WHAT THIS TASK INVOLVES: Count the lines in the entries below that contain the word "Select". Reply with the number alone.

# start of INPUT FOR THIS TASK

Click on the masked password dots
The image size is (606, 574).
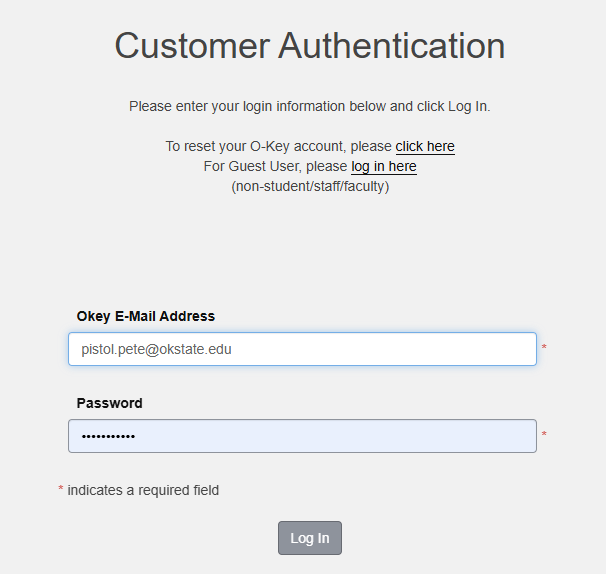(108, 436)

# end of INPUT FOR THIS TASK
# start of INPUT FOR THIS TASK

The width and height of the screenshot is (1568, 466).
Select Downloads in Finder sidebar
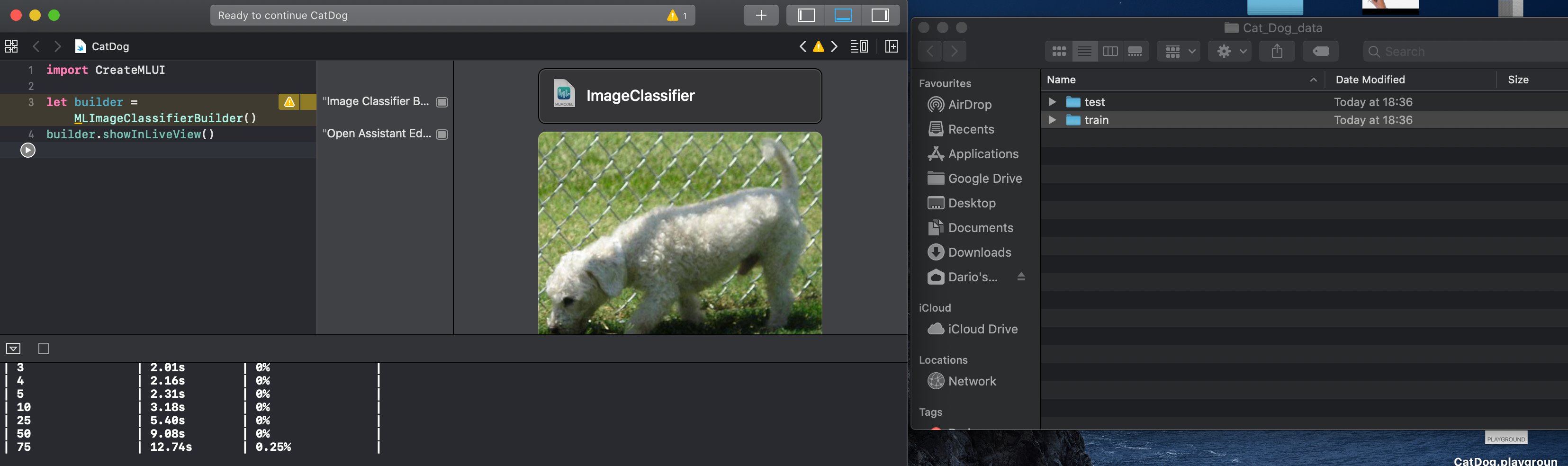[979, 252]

# end of INPUT FOR THIS TASK

FINAL RESULT: 1